|IFRS 16||Topic 842||Preparer considerations|
|IFRS 16 applies to leases of property, plant and equipment (PP&E), and other assets, with limited exclusions. The standard may be applied to leases of intangible assets, other than certain rights held under licensing agreements for items such as motion picture films, video recordings, copyrights, etc.||Topic 842 also applies to leases of PP&E. However, its scope exclusions are broader such that leases of inventory, leases of assets under construction (when the lessee does not control the asset before the lease commencement date) and all leases of intangible assets are excluded from the scope of Topic 842.||Certain arrangements that are accounted for as leases under IFRS 16 may not be in the scope of Topic 842. Dual reporters therefore need to identify and track any such arrangements.
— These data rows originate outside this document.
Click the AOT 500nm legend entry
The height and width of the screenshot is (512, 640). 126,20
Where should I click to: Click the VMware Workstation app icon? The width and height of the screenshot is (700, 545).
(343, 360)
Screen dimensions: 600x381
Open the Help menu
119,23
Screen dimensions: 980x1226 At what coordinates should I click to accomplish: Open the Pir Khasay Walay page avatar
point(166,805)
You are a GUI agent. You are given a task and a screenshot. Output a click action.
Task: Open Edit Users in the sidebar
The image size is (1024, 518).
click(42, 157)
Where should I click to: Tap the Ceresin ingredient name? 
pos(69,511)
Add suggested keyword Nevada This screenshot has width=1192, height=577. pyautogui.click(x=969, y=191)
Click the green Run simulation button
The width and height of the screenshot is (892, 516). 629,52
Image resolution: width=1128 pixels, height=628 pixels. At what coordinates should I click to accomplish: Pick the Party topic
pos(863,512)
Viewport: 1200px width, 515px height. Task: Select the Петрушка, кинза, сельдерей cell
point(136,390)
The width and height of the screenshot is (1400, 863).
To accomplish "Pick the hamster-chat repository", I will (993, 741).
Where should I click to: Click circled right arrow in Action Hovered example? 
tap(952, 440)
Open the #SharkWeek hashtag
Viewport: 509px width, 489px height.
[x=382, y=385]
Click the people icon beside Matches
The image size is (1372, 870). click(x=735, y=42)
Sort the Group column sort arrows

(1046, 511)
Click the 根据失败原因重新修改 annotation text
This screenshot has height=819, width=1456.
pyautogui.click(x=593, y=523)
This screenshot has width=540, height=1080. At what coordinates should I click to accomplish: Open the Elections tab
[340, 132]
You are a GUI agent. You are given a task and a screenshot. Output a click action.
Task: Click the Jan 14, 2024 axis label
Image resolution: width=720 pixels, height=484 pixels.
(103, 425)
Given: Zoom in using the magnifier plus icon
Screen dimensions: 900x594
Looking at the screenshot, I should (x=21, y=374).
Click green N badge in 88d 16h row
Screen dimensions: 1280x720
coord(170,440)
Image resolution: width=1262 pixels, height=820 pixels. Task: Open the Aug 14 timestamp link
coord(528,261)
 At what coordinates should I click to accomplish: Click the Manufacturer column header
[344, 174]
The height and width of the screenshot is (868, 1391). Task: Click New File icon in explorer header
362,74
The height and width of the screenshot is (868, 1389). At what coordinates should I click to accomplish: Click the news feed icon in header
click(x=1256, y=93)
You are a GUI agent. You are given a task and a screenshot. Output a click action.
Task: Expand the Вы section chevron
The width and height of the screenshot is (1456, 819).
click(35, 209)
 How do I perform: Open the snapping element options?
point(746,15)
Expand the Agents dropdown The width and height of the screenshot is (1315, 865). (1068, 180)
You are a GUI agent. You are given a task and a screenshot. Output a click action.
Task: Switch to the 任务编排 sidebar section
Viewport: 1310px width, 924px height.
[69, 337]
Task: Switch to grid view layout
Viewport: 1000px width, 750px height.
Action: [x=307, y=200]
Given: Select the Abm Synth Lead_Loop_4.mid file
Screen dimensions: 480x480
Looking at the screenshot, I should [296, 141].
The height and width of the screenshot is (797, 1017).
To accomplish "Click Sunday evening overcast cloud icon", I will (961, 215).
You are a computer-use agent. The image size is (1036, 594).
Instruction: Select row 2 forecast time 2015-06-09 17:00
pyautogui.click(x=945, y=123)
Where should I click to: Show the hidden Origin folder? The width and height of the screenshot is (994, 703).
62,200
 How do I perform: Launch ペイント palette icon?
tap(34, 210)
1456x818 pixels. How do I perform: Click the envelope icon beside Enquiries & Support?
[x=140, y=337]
Scope differences between IFRS 16 and Topic 842 can be reduced by electing not to apply IFRS 16 to certain leases of intangible assets, because leases of intangible assets are excluded from the scope of Topic 842.|
|Leases recognized on balance sheet|
|A lessee may elect to apply a recognition exemption for leases of ‘low-value’ assets, even if such leases are material in aggregate.||There is no exemption for leases of low-value assets.||Electing the IFRS 16 exemption for low-value assets creates a difference with the accounting under Topic 842.|
|3||A lessee may elect to apply a recognition exemption for leases with a lease term of 12 months or less (i.e. short-term leases). A lease that contains a purchase option is not a short-term lease.||Like IFRS 16, a lessee may elect to apply the recognition exemption to short-term leases. However, unlike IFRS 16, a lease that contains a purchase option may qualify as a short-term lease if the lessee is not reasonably certain to exercise its option.||When electing the short-term lease exemption, dual reporters need to be mindful of any differences in the identified populations of short-term leases (e.g. due to the existence of purchase options not reasonably certain to be exercised). Those differences need to be separately tracked.|
|4||A lessee applies a single on-balance sheet lease accounting model.||There is a dual classification on-balance sheet lease accounting model for lessees: finance leases and operating leases. Lease classification affects subsequent measurement of the right-of-use asset, lease expense, and income and cash flow statement presentation.||Dual reporters need to separately track Topic 842 operating leases because the accounting treatment differs for those leases under Topic 842 and IFRS 16.|
|Remeasurement assessment for leases with variable payments based on an index or rate|
|5||A lessee remeasures the lease liability for changes in variable lease payments based on an index or rate when there is a change in the contractually required cash flows.||Adjustments to an index or rate do not constitute a reassessment event. A lessee remeasures variable lease payments based on an index or rate only when it is required to remeasure the lease payments for another reason (e.g. the lease term changes).||Dual reporters need to separately track the remeasurement assessment for leases that are based on an index or rate.|
|6||For a lessee, the discount rate for the lease is the rate implicit in the lease or, if that rate cannot be readily determined, the lessee’s incremental borrowing rate. IFRS Standards do not include different guidance for private companies – all lessees therefore apply the discount rate guidance in IFRS 16.||When the rate implicit in a lease is not readily determinable, Topic 842 allows a private company lessee to use a risk-free discount rate as a practical expedient. The expedient can be elected by class of underlying asset.3||Dual reporters that are private companies under US GAAP can ensure greater consistency between their accounting under US GAAP and IFRS Standards by not availing themselves of this Topic 842 expedient.|
|7||When a modification reduces the scope of the lease, a gain or loss is recognized for any difference between the decrease in the lease liability and the proportionate decrease in the right-of-use asset.||A modification that reduces the term of a lease is not accounted for as a decrease in the scope of the lease. Therefore, no gain or loss is recognized.||Lease modifications that reduce a lease term are accounted for differently under IFRS 16 and Topic 842, thereby requiring dual reporters to separately track the accounting for such modified leases.|
If the seller-lessee has a substantive option to repurchase the underlying asset, the transfer is not a sale and sale-leaseback accounting does not apply.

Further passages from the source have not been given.